Makanan Matang di Luar Belum Tentu Matang di Dalam

Banyak makanan yang bagian luarnya lebih cepat matang karena langsung terkena panas. Namun, panas membutuhkan waktu untuk masuk ke bagian tengah makanan. Semakin tebal ukuran makanan, semakin besar kemungkinan bagian dalamnya membutuhkan waktu lebih lama untuk matang.

Contohnya pada ayam, daging, ikan, atau frozen food yang dipanaskan ulang. Bagian permukaan bisa terlihat matang, tetapi bagian tengah masih dingin atau belum panas merata. Kondisi seperti ini bisa memengaruhi kualitas makanan dan pengalaman konsumen.

Apa Itu Suhu Inti Makanan?

Suhu inti makanan adalah suhu pada bagian tengah atau bagian terdalam dari makanan. Suhu ini berbeda dengan suhu permukaan, karena suhu permukaan hanya menunjukkan kondisi bagian luar makanan.

Untuk mengetahui suhu inti, pengguna perlu menggunakan thermometer tusuk atau contact thermometer. Probe alat dimasukkan ke bagian tengah makanan, kemudian alat akan menampilkan suhu internal makanan tersebut.

Makanan Apa Saja yang Perlu Dicek Suhu Intinya?

Tidak semua makanan perlu dicek suhu intinya setiap saat. Namun, pengukuran ini sangat penting untuk makanan yang tebal, padat, beku, atau membutuhkan kematangan yang benar-benar merata.

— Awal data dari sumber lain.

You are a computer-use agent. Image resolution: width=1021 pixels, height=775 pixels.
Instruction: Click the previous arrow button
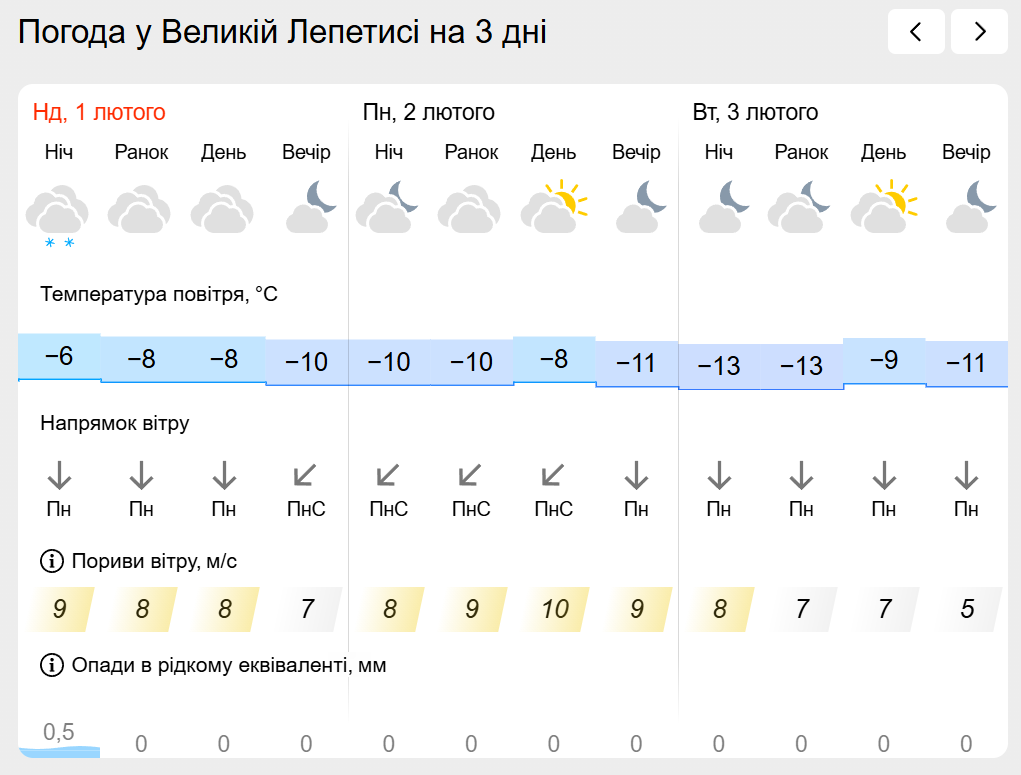(915, 32)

  • Daging – seperti steak, roast beef, daging olahan, atau daging panggang.
  • Ayam – terutama potongan besar, ayam utuh, atau ayam beku yang dimasak ulang.
  • Sosis dan produk olahan daging – perlu dicek agar panas merata hingga bagian dalam.
  • Ikan – terutama ikan berukuran besar atau olahan ikan tebal.
  • Frozen food – makanan beku bisa panas di luar, tetapi masih dingin di tengah.
  • Saus, sup, atau cairan panas – dapat dicek dengan metode celup untuk memastikan suhu sesuai.

Risiko Jika Suhu Inti Makanan Tidak Dipantau

Jika suhu inti makanan tidak dipantau, proses memasak bisa menjadi kurang konsisten. Pada usaha makanan, hal ini dapat memengaruhi kualitas produk, waktu penyajian, dan kepercayaan pelanggan.

  1. Makanan kurang matang – bagian dalam masih belum sesuai meskipun luar terlihat matang.
  2. Tekstur tidak konsisten – makanan bisa terlalu keras di luar, tetapi belum matang di dalam.
  3. Kualitas penyajian menurun – pelanggan bisa menerima makanan dengan hasil yang berbeda-beda.
  4. Produk frozen food kurang stabil – bagian tengah bisa masih dingin jika tidak dicek dengan benar.
  5. Quality control sulit dilakukan – tanpa data suhu, pemeriksaan hanya berdasarkan perkiraan.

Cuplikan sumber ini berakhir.